── 추출된 정보

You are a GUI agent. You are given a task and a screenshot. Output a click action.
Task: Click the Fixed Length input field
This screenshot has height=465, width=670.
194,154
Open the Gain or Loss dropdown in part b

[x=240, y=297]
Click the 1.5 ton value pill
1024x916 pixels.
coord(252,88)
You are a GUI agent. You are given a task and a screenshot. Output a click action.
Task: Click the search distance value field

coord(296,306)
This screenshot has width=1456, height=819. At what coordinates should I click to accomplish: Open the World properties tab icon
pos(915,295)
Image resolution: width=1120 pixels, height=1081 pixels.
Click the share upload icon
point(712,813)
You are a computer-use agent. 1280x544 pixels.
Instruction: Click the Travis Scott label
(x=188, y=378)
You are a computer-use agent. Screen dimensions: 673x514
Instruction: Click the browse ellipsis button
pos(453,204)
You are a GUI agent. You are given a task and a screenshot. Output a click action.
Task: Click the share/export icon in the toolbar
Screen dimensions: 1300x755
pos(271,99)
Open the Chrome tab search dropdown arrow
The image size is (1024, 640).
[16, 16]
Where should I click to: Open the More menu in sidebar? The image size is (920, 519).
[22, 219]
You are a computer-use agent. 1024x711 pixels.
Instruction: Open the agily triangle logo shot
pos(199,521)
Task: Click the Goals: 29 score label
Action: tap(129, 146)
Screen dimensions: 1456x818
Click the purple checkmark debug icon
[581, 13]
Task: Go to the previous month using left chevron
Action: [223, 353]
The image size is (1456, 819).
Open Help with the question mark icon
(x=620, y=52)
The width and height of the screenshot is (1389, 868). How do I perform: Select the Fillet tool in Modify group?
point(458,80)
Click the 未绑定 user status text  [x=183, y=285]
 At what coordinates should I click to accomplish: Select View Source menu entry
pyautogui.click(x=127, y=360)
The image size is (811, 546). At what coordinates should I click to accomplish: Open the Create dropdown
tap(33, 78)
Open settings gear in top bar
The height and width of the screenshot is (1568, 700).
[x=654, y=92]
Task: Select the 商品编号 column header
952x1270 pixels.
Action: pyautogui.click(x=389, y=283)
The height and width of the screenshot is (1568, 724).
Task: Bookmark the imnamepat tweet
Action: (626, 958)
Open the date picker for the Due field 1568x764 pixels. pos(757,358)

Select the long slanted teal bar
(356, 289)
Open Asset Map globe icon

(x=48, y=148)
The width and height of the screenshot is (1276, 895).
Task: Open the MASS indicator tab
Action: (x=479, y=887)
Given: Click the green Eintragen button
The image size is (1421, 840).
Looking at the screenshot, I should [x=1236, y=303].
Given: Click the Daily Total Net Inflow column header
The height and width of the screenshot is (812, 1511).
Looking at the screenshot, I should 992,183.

────

작업 목표 >> 위 항목에서 "Click the 未绑定"이 들어 있는 줄부터 항목의 마지막 줄까지, 양 끝 줄을 포함해 한 글자도 바꾸지 말고 다시 적으세요.

작업 결과 >>
Click the 未绑定 user status text  [x=183, y=285]
 At what coordinates should I click to accomplish: Select View Source menu entry
pyautogui.click(x=127, y=360)
The image size is (811, 546). At what coordinates should I click to accomplish: Open the Create dropdown
tap(33, 78)
Open settings gear in top bar
The height and width of the screenshot is (1568, 700).
[x=654, y=92]
Task: Select the 商品编号 column header
952x1270 pixels.
Action: pyautogui.click(x=389, y=283)
The height and width of the screenshot is (1568, 724).
Task: Bookmark the imnamepat tweet
Action: (626, 958)
Open the date picker for the Due field 1568x764 pixels. pos(757,358)

Select the long slanted teal bar
(356, 289)
Open Asset Map globe icon

(x=48, y=148)
The width and height of the screenshot is (1276, 895).
Task: Open the MASS indicator tab
Action: (x=479, y=887)
Given: Click the green Eintragen button
The image size is (1421, 840).
Looking at the screenshot, I should [x=1236, y=303].
Given: Click the Daily Total Net Inflow column header
The height and width of the screenshot is (812, 1511).
Looking at the screenshot, I should 992,183.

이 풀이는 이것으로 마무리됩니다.